A DevOps engineer will access the catalog of these sharded pipelines and deploy them through Kubernetes using Helm charts or other methods. In addition to pipeline parameters, which are the same across all shards, each shard will have its own shard parameters. Among these are the following:

  • A unique shard ID

  • Partition range for the pipeline’s source(s)

  • Connection credentials for data sources and sinks

  • Number of shards

  • Latency and heartbeat semantics for each shard

The shard ID along with the pipeline name will be used for transaction semantics, watermarking and checkpointing. For more information, see the section Implementing Federation for s-Server.

Pipelines and shards can be templatized using Ansible or any similar templating framework. You can monitor deployed pipelines by inspecting telemetry information from running s-server instances. For practical guidelines, see the section Supplying Info to Containers.

Scaling

You should determine the appropriate degree of scaling for your streaming application based on data rates, payload sizes, degree of pipeline parallelism, resource requirements, and other factors.

Currently, scaling is static and performed manually at the time of deployment. To re-scale, all shards must be stopped and then re-deployed using new shard parameters. Auto-scaling is planned for a future SQLstream release.

Distribution Models

Depending on the kind of operations performed within a pipeline, you will want to consider various models or methods for combining shards. Generally speaking, this is done with UNION ALL.

Stateless / Ingestion

The diagram below shows a sharded ingestion pipeline. The degree of scale-out can be configured during deployment.

Diagram: Pipelines as Microapps

Sliding Windows

A partitioned parallel mode of distributing aggregations or JOINs requires shuffling data from source partitions to appropriate shards. This distribution pattern needs significant network bandwidth for the shuffle operation. If the partition key of aggregations is the same as the partition key of the source, then the shuffle operation is not needed.
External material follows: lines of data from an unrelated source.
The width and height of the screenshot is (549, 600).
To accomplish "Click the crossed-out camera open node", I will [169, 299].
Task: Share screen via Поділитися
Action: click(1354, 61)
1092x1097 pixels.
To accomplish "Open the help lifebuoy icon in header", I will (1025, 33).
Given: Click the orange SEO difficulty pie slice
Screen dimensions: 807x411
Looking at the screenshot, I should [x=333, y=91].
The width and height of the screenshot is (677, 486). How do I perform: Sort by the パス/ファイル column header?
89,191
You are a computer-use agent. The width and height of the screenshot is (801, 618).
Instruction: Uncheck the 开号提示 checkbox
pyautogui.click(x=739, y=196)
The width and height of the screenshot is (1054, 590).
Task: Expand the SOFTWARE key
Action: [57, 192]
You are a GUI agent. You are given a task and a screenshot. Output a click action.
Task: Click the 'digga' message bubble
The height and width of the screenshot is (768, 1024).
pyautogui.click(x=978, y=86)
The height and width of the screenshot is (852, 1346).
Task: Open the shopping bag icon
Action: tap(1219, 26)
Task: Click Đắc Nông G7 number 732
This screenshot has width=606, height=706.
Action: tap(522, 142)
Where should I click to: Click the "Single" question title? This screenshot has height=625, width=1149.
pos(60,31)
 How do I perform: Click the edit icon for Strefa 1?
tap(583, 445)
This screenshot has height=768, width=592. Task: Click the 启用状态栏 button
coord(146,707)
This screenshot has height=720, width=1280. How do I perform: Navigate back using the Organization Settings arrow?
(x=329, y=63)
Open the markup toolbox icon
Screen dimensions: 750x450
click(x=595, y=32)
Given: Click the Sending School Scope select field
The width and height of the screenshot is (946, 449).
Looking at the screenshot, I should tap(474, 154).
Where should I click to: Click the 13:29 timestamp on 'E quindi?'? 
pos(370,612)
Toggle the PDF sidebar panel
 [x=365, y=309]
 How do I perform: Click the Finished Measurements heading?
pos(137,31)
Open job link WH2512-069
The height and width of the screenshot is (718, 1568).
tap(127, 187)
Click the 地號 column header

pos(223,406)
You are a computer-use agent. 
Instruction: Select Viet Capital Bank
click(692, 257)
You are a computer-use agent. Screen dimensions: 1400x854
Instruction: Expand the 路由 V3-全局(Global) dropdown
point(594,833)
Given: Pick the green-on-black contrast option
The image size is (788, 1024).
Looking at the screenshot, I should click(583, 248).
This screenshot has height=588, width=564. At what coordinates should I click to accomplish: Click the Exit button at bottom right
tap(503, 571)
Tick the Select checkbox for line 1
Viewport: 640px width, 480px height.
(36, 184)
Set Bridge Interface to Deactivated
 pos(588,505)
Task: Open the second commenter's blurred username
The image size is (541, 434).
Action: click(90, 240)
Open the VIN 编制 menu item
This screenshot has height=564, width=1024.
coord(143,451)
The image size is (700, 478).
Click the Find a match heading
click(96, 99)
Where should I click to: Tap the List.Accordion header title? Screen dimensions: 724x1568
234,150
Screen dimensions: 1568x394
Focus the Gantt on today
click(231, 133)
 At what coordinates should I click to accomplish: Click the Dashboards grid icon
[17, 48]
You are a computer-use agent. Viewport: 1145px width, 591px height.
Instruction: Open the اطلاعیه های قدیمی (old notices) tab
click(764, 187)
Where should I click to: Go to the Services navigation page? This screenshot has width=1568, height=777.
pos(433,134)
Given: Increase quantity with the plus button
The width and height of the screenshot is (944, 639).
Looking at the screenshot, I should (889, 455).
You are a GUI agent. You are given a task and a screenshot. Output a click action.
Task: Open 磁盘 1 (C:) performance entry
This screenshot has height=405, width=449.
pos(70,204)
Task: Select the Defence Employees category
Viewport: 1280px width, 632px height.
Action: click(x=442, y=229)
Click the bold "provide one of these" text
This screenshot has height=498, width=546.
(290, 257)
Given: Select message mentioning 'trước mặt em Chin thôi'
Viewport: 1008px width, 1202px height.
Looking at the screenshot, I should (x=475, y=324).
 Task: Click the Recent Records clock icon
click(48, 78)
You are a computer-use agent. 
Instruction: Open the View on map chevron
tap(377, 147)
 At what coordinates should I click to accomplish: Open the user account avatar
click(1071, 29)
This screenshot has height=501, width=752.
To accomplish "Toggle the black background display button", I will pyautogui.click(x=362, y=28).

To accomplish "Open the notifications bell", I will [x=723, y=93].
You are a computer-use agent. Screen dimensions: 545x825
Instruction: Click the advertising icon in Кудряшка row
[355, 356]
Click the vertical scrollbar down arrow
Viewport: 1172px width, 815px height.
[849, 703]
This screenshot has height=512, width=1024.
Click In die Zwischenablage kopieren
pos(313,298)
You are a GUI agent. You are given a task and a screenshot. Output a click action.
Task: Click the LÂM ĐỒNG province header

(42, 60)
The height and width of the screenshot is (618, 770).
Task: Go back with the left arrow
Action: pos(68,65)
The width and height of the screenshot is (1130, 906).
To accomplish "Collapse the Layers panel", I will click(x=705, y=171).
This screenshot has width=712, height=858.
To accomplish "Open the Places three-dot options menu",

Diagram: Pipelines as Microapps

Tumbling Windows

This model employs a rollup aggregation as an additional step:

Diagram: Pipelines as Microapps

Advantages

  • Does not require shuffle.
  • Performs well when domain of GROUP BY keys is small and good compression is obtained. In that case, memory usage is reasonable in individual shards and rollup aggregation can run at low throughput.

Disadvantages

  • Memory usage will be much larger than when shuffle is used, and local aggregations only operate on a slice of the domain.
  • If the domain is large and compression is low, the rollup aggregation may have to run at close to (or even higher than) the undistributed throughput of the aggregation.

JOIN

Pipelines containing a stream-table or stream-stream JOIN can follow the following distribution model:

Diagram: Pipelines as Microapps

Note: At least one side of the JOIN must be sharded for the JOIN key. In the case of an OUTER JOIN, both sides must be sharded for hte JOIN key.